# EXTRACTED RECORDS

........

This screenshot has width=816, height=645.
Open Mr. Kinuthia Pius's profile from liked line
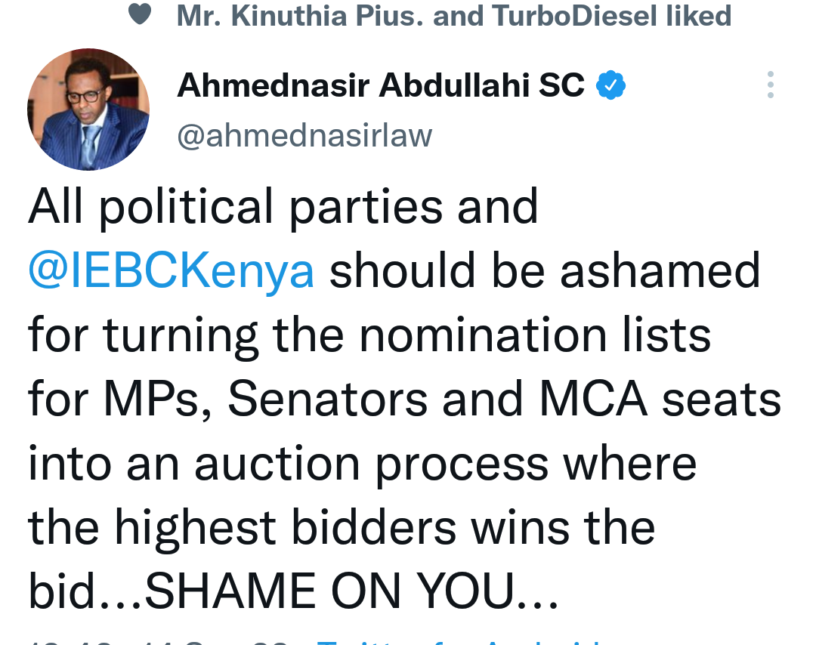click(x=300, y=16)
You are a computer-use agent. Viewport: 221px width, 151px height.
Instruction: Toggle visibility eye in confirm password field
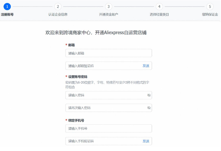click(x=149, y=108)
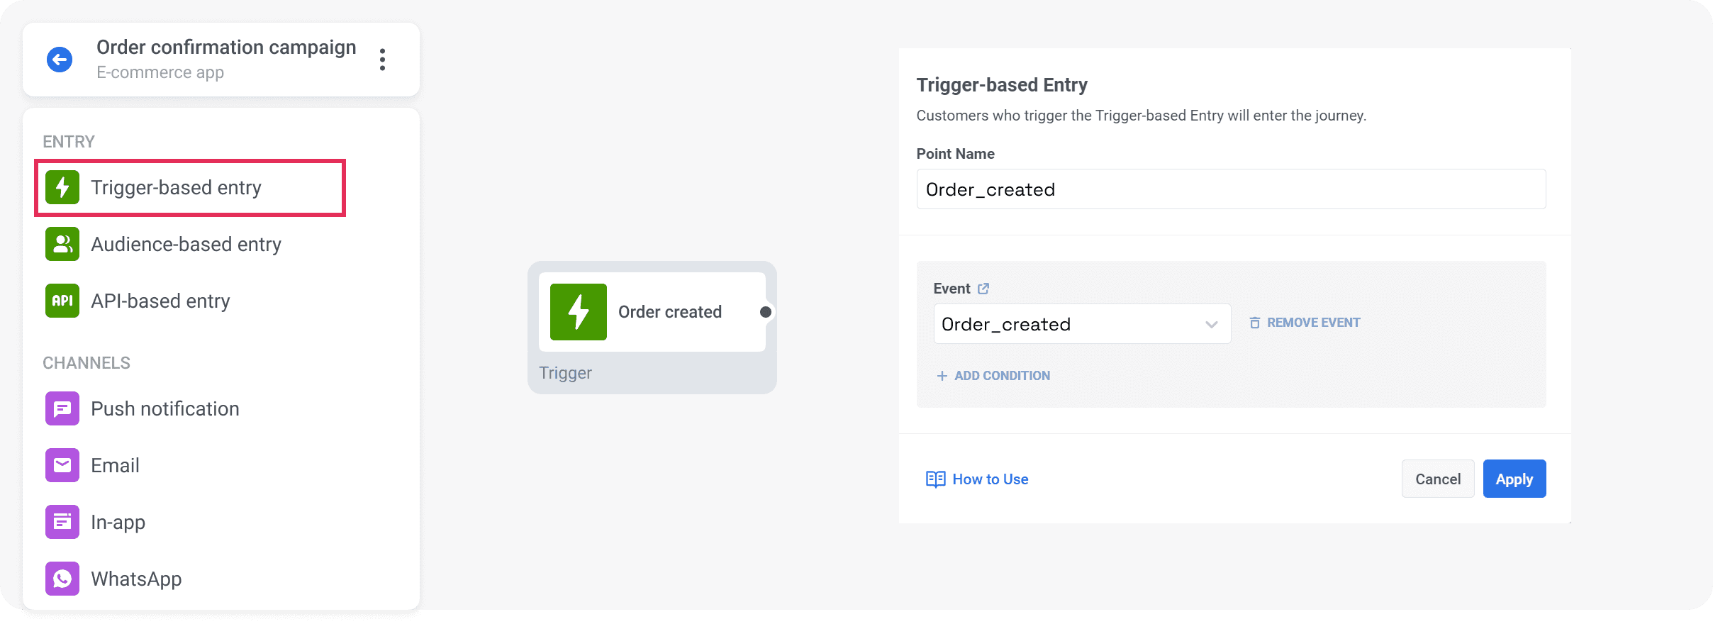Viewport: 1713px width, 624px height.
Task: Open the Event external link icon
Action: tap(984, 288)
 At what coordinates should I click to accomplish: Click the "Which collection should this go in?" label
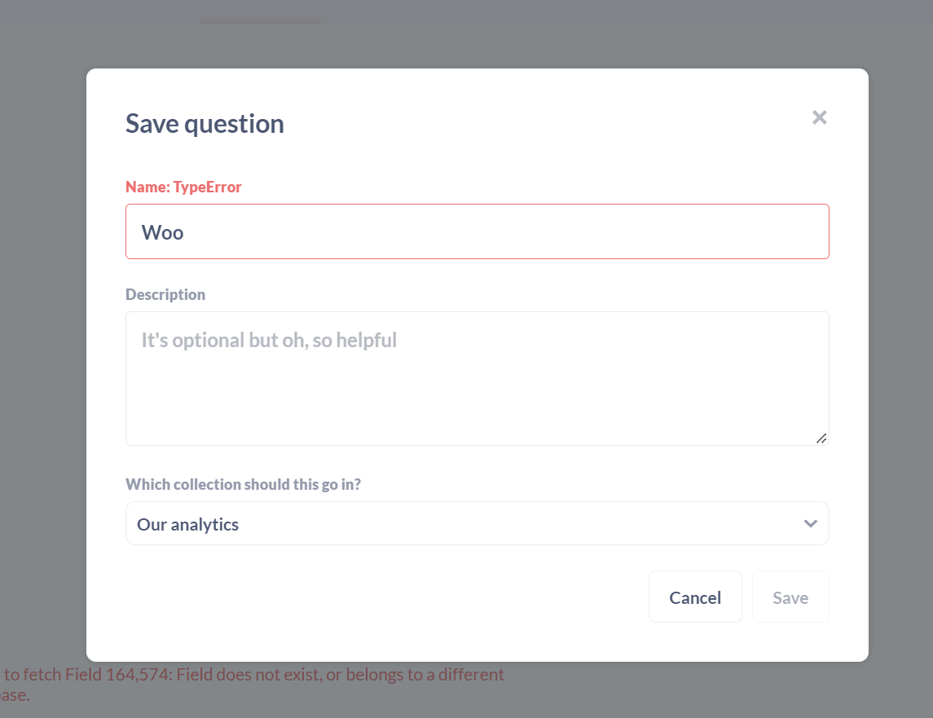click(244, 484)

........

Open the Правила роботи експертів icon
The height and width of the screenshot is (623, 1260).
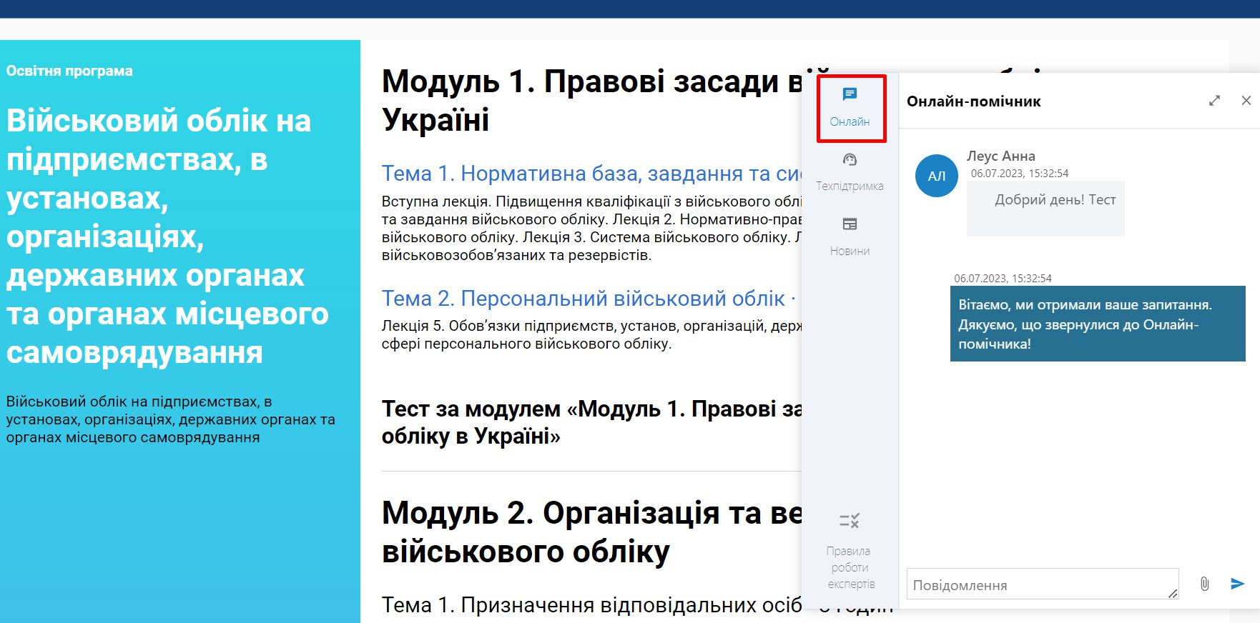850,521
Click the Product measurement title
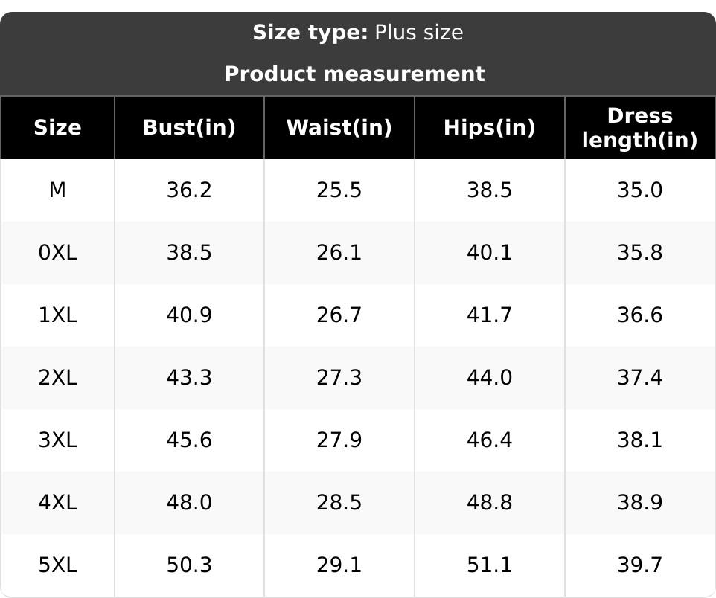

........

# TASK INSTRUCTIONS
Look above for the line containing "Open the Правила роботи експертів icon", then copy exactly from it through the line containing "Click the Product measurement title", keeping both and leaving out pictures. Add nothing else.

# ANSWER BOX
Open the Правила роботи експертів icon
The height and width of the screenshot is (623, 1260).
850,521
Click the Product measurement title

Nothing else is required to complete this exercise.